**Extracted material**

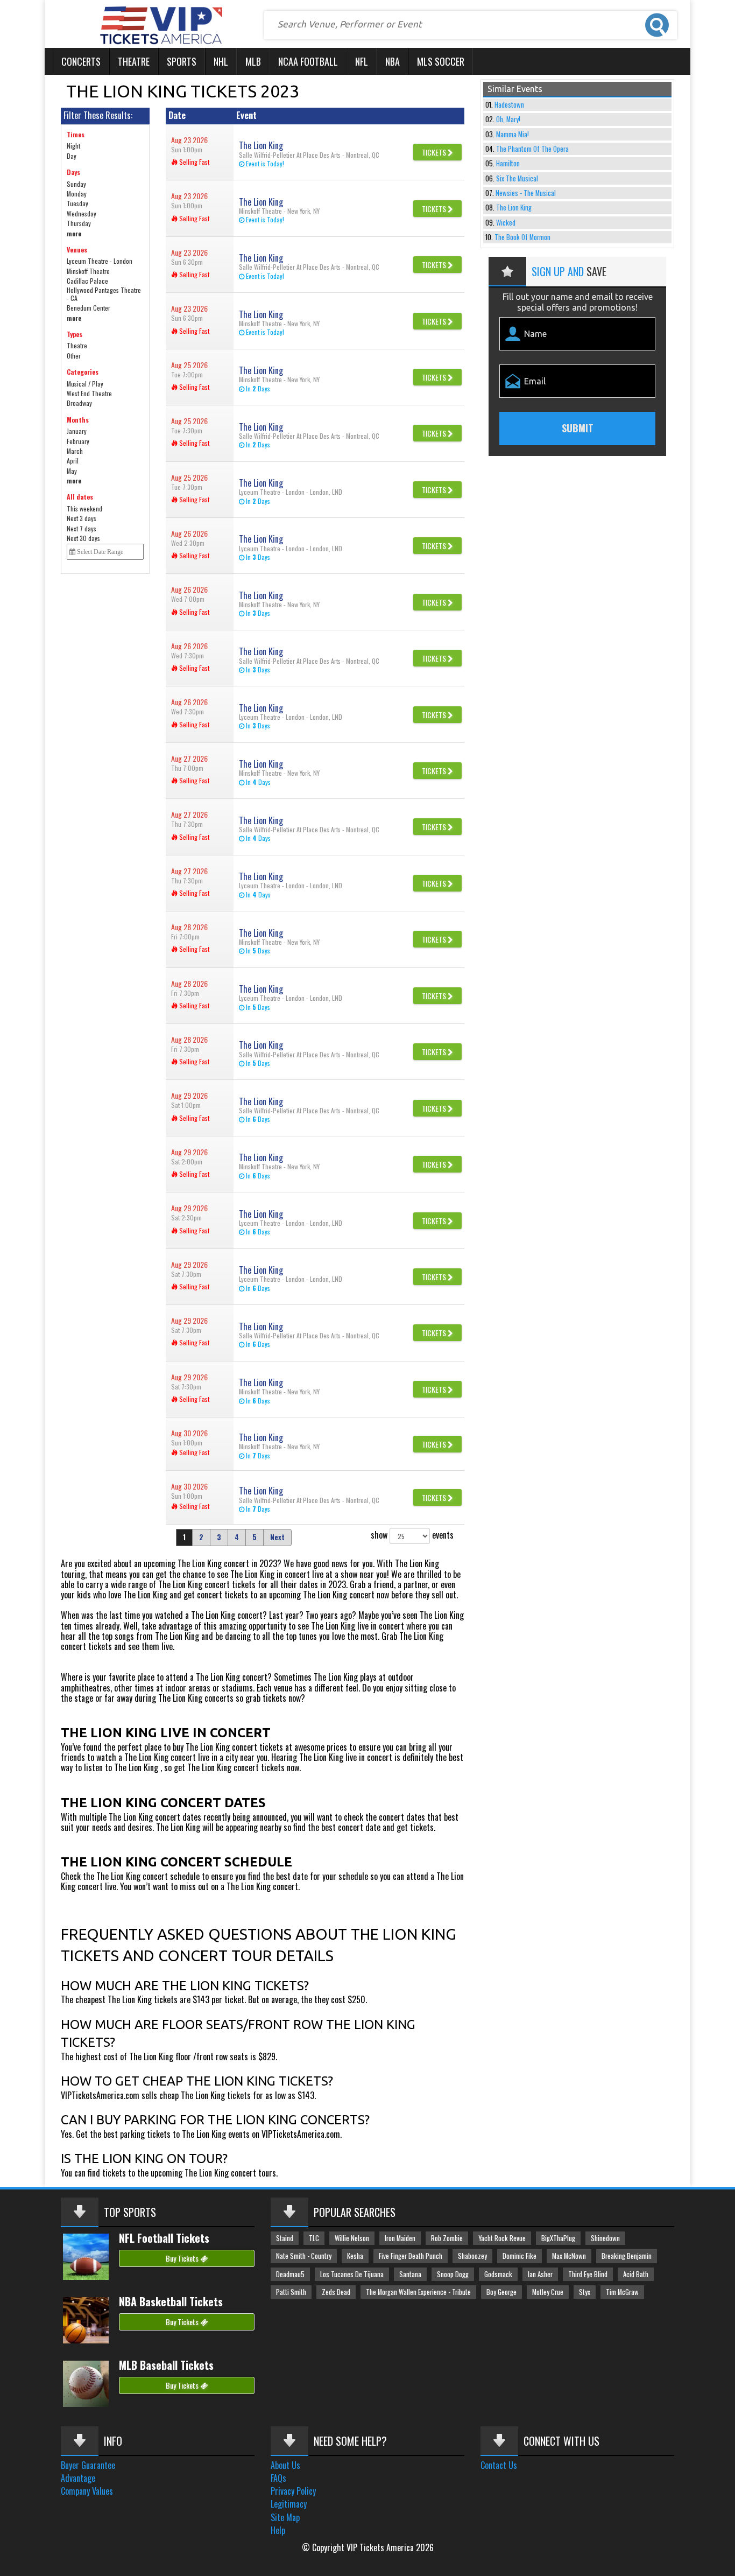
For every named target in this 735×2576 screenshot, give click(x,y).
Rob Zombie (447, 2238)
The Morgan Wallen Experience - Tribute (418, 2292)
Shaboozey (472, 2256)
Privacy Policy (293, 2490)
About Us (285, 2465)
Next (277, 1537)
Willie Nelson (352, 2238)
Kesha (355, 2256)
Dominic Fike (519, 2256)
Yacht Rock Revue (502, 2238)
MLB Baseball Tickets (166, 2365)
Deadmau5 (290, 2274)
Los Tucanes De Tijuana (352, 2274)
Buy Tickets (183, 2258)
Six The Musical (517, 178)
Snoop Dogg (453, 2274)
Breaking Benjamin (627, 2256)
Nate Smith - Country (303, 2256)
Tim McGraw (622, 2292)
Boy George (501, 2292)
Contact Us (498, 2465)
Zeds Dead (336, 2292)
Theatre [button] (134, 61)
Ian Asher (540, 2274)
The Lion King (514, 207)
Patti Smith (291, 2292)
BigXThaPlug (558, 2238)
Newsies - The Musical (526, 193)
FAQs (278, 2478)
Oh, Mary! (508, 119)
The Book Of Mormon (522, 237)
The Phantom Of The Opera (532, 149)
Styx (584, 2292)
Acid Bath (635, 2274)
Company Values (87, 2490)
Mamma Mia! (512, 134)
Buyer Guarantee (88, 2465)
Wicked (505, 222)
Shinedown (605, 2238)
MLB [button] (253, 61)
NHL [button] (221, 61)
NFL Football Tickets (164, 2238)
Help (278, 2530)
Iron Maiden (400, 2238)
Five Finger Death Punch (410, 2256)
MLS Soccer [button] (440, 61)
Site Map (285, 2517)
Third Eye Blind (587, 2274)
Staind (284, 2238)
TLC (314, 2238)
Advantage (78, 2478)
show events (412, 1534)
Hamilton (508, 163)
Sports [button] (181, 61)
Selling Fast (193, 161)
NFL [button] (361, 61)
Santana (410, 2274)
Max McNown (569, 2256)
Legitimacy (289, 2503)
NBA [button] (392, 61)
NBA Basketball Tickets (171, 2301)
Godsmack (498, 2274)
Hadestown (509, 105)
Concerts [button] (81, 61)
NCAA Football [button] (308, 61)
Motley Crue (547, 2292)
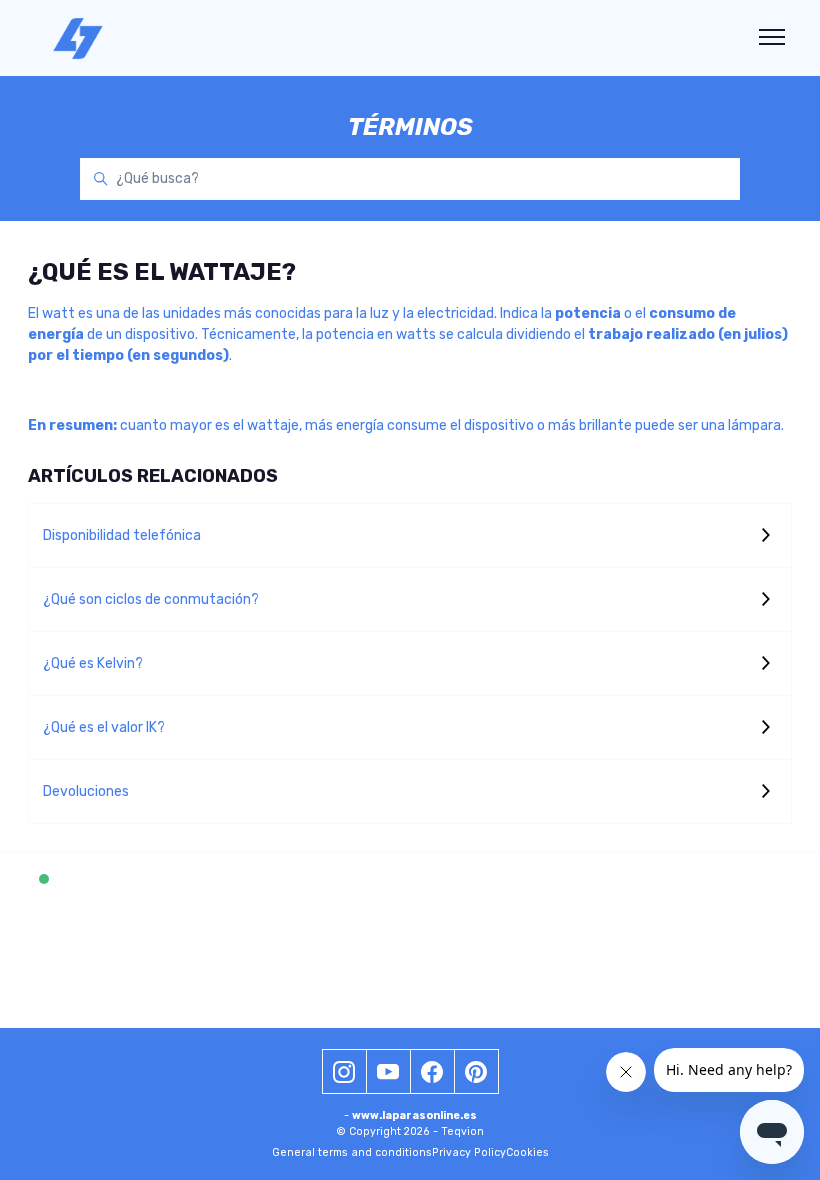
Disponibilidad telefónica (122, 535)
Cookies (527, 1152)
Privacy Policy (469, 1152)
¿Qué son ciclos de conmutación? (151, 599)
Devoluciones (86, 791)
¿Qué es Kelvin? (93, 663)
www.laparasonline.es (414, 1115)
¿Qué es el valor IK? (104, 727)
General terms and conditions (352, 1152)
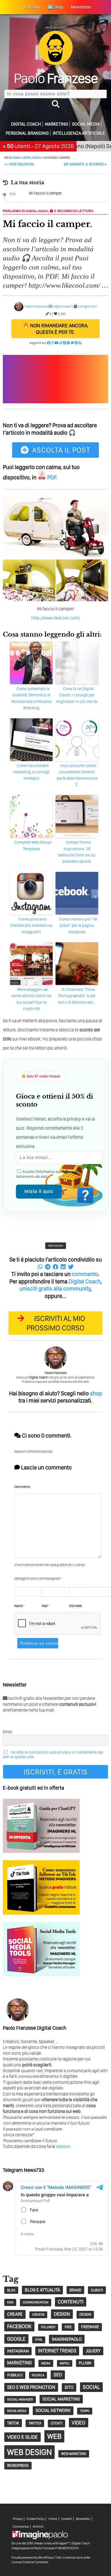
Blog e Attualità (42, 2290)
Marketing (56, 124)
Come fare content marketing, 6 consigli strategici (31, 772)
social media (16, 2411)
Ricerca (38, 2375)
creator (38, 2315)
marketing (19, 2363)
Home (16, 157)
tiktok (13, 2422)
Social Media (86, 124)
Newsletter (83, 2519)
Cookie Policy (35, 2519)
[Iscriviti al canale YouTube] (57, 343)
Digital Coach (26, 124)
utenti (56, 2423)
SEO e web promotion (31, 2387)
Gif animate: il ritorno (85, 164)
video (78, 2423)
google (16, 2339)
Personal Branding (27, 133)
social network (53, 2410)
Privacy (17, 2519)
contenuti (70, 2302)
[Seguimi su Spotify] (68, 343)
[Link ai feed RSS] (80, 343)
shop (96, 1393)
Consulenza (21, 2526)
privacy (69, 1172)
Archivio (38, 2526)
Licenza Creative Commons (29, 2562)
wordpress (18, 2465)
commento (85, 1274)
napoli (64, 2363)
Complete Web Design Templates (33, 845)
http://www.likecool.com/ (55, 618)
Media (45, 2363)
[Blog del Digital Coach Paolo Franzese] (55, 63)
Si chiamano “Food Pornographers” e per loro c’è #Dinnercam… (77, 996)
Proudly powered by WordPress (32, 2557)
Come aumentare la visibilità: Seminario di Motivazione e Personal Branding (31, 698)
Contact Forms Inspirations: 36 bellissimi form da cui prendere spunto (77, 852)
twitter (34, 2423)
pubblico (14, 2375)
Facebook (19, 2326)
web (54, 2436)
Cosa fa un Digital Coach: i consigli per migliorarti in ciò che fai (77, 695)
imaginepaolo (67, 2339)
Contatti (66, 2519)
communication (35, 2302)
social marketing (61, 2399)
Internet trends (57, 2351)
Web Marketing (73, 2454)
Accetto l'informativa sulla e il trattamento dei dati (48, 1174)
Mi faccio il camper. (45, 193)
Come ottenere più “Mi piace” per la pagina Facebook (78, 925)
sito (69, 2387)
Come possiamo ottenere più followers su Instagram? (31, 925)
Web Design (55, 1245)
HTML (38, 2340)
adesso (63, 2146)
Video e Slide (22, 2437)
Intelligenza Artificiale (79, 133)
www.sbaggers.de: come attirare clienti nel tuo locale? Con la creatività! (31, 999)
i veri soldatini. (19, 164)
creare (15, 2314)
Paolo (56, 78)
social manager (20, 2399)
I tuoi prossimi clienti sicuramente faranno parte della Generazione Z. (77, 775)
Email (7, 1731)
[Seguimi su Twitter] (72, 343)
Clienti (52, 2519)
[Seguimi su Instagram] (52, 343)
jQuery (93, 2351)
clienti (97, 2290)
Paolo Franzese (35, 306)
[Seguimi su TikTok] (60, 343)
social (91, 2387)
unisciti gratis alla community (55, 1288)
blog (11, 2290)
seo (58, 2374)
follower (48, 2327)
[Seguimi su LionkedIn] (64, 343)
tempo (84, 2411)
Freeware (90, 2326)
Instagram (18, 2351)
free (68, 2327)
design (62, 2314)
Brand (75, 2290)
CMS (10, 2302)
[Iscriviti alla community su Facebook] (48, 343)
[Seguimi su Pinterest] (76, 343)
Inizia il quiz (38, 1191)
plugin (85, 2363)
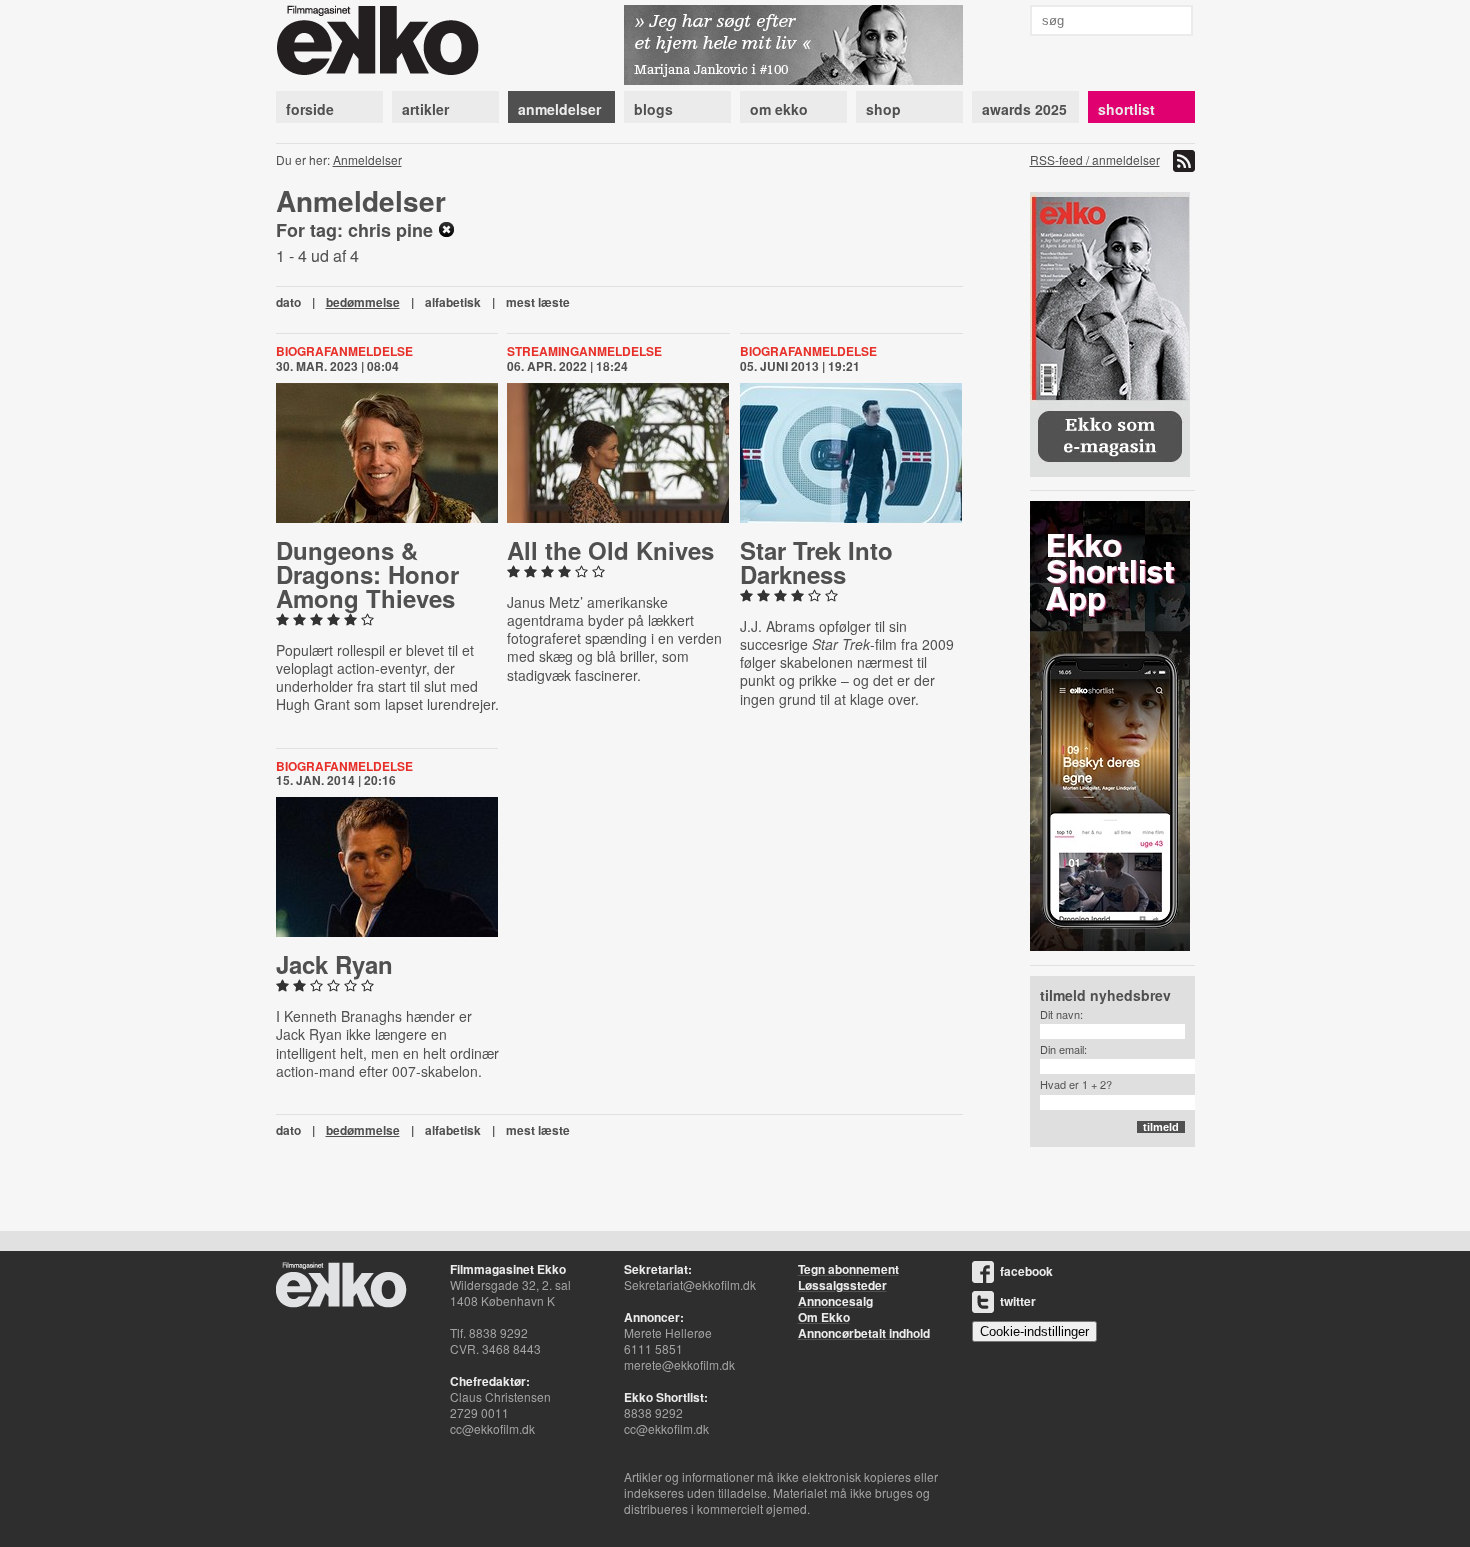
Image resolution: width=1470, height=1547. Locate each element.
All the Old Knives (610, 550)
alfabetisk (453, 302)
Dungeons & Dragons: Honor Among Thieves (367, 574)
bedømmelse (363, 302)
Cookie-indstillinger (1034, 1331)
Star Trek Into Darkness (816, 562)
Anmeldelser (367, 159)
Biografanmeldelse (344, 351)
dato (288, 302)
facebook (1026, 1271)
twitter (1018, 1301)
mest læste (538, 302)
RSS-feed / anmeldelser (1095, 159)
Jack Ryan (334, 964)
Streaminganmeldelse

**Try it**
Please reproduce all the material exactly. Pictures stay out of the copy.

**Expected answer**
For every named target in this 735×2576 screenshot, give click(x,y).
Rob Zombie (447, 2238)
The Morgan Wallen Experience - Tribute (418, 2292)
Shaboozey (472, 2256)
Privacy Policy (293, 2490)
About Us (285, 2465)
Next (277, 1537)
Willie Nelson (352, 2238)
Kesha (355, 2256)
Dominic Fike (519, 2256)
Yacht Rock Revue (502, 2238)
MLB Baseball Tickets (166, 2365)
Deadmau5 (290, 2274)
Los Tucanes De Tijuana (352, 2274)
Buy Tickets (183, 2258)
Six The Musical (517, 178)
Snoop Dogg (453, 2274)
Breaking Benjamin (627, 2256)
Nate Smith - Country (303, 2256)
Tim McGraw (622, 2292)
Boy George (501, 2292)
Contact Us (498, 2465)
Zeds Dead (336, 2292)
Theatre [button] (134, 61)
Ian Asher (540, 2274)
The Lion King (514, 207)
Patti Smith (291, 2292)
BigXThaPlug (558, 2238)
Newsies - The Musical (526, 193)
FAQs (278, 2478)
Oh, Mary! (508, 119)
The Book Of Mormon (522, 237)
The Phantom Of The Opera (532, 149)
Styx (584, 2292)
Acid Bath (635, 2274)
Company Values (87, 2490)
Mamma Mia! (512, 134)
Buyer Guarantee (88, 2465)
Wicked (505, 222)
Shinedown (605, 2238)
MLB [button] (253, 61)
NHL [button] (221, 61)
NFL Football Tickets (164, 2238)
Help (278, 2530)
Iron Maiden (400, 2238)
Five Finger Death Punch (410, 2256)
MLS Soccer [button] (440, 61)
Site Map (285, 2517)
Third Eye Blind (587, 2274)
Staind (284, 2238)
TLC (314, 2238)
Advantage (78, 2478)
show events (412, 1534)
Hamilton (508, 163)
Sports [button] (181, 61)
Selling Fast (193, 161)
NFL [button] (361, 61)
Santana (410, 2274)
Max McNown (569, 2256)
Legitimacy (289, 2503)
NBA [button] (392, 61)
NBA Basketball Tickets (171, 2301)
Godsmack (498, 2274)
Hadestown (509, 105)
Concerts [button] (81, 61)
NCAA Football [button] (308, 61)
Motley Crue (547, 2292)
Disponibilidad telefónica (122, 535)
Cookies (527, 1152)
Privacy Policy (469, 1152)
¿Qué son ciclos de conmutación? (151, 599)
Devoluciones (86, 791)
¿Qué es Kelvin? (93, 663)
www.laparasonline.es (414, 1115)
¿Qué es el valor IK? (104, 727)
General terms and conditions (352, 1152)
Blog e Attualità (42, 2290)
Marketing (56, 124)
Come fare content marketing, 6 consigli strategici (31, 772)
social media (16, 2411)
Ricerca (38, 2375)
creator (38, 2315)
marketing (19, 2363)
Home (16, 157)
tiktok (13, 2422)
Social Media (86, 124)
Newsletter (83, 2519)
Cookie Policy (35, 2519)
[Iscriviti al canale YouTube] (57, 343)
Digital Coach (26, 124)
utenti (56, 2423)
SEO e web promotion (31, 2387)
Gif animate: il ritorno (85, 164)
video (78, 2423)
google (16, 2339)
Personal Branding (27, 133)
social network (53, 2410)
Privacy (17, 2519)
contenuti (70, 2302)
[Seguimi su Spotify] (68, 343)
[Link ai feed RSS] (80, 343)
shop (96, 1393)
Consulenza (21, 2526)
privacy (69, 1172)
Archivio (38, 2526)
Licenza Creative Commons (29, 2562)
wordpress (18, 2465)
commento (85, 1274)
napoli (64, 2363)
Complete Web Design Templates (33, 845)
http://www.likecool.com/ (55, 618)
Media (45, 2363)
[Blog del Digital Coach Paolo Franzese] (55, 63)
Si chiamano “Food Pornographers” e per loro c’è #Dinnercam… (77, 996)
Proudly powered by WordPress (32, 2557)
Come aumentare la visibilità: Seminario di Motivazione e Personal Branding (31, 698)
Contact Forms Inspirations: 36 bellissimi form da cui prendere spunto (77, 852)
twitter (34, 2423)
pubblico (14, 2375)
Facebook (19, 2326)
web (54, 2436)
Cosa fa un Digital Coach: i consigli per migliorarti in ciò che fai (77, 695)
imaginepaolo (67, 2339)
Contatti (66, 2519)
communication (35, 2302)
social marketing (61, 2399)
Internet trends (57, 2351)
Web Marketing (73, 2454)
Accetto l'informativa sulla e il trattamento dei dati (48, 1174)
Mi faccio il camper. (45, 193)
Come ottenere più “Mi piace” per la pagina Facebook (78, 925)
sito (69, 2387)
Come possiamo ottenere più followers su Instagram? (31, 925)
Web Design (55, 1245)
HTML (38, 2340)
adesso (63, 2146)
Video e Slide (22, 2437)
Intelligenza Artificiale (79, 133)
www.sbaggers.de: come attirare clienti nel tuo locale? Con la creatività! (31, 999)
i veri soldatini. (19, 164)
creare (15, 2314)
Paolo (56, 78)
social manager (20, 2399)
I tuoi prossimi clienti sicuramente faranno parte della Generazione Z. (77, 775)
Email (7, 1731)
[Seguimi su Twitter] (72, 343)
Clienti (52, 2519)
[Seguimi su Instagram] (52, 343)
jQuery (93, 2351)
clienti (97, 2290)
Paolo Franzese (35, 306)
[Seguimi su TikTok] (60, 343)
social (91, 2387)
unisciti gratis alla community (55, 1288)
blog (11, 2290)
seo (58, 2374)
follower (48, 2327)
[Seguimi su LionkedIn] (64, 343)
tempo (84, 2411)
Freeware (90, 2326)
Instagram (18, 2351)
free (68, 2327)
design (62, 2314)
Brand (75, 2290)
CMS (10, 2302)
[Iscriviti alla community su Facebook] (48, 343)
[Seguimi su Pinterest] (76, 343)
Inizia il quiz (38, 1191)
plugin (85, 2363)
Image resolution: width=1470, height=1547. Locate each element.
All the Old Knives (610, 550)
alfabetisk (453, 302)
Dungeons & Dragons: Honor Among Thieves (367, 574)
bedømmelse (363, 302)
Cookie-indstillinger (1034, 1331)
Star Trek Into Darkness (816, 562)
Anmeldelser (367, 159)
Biografanmeldelse (344, 351)
dato (288, 302)
facebook (1026, 1271)
twitter (1018, 1301)
mest læste (538, 302)
RSS-feed / anmeldelser (1095, 159)
Jack Ryan (334, 964)
Streaminganmeldelse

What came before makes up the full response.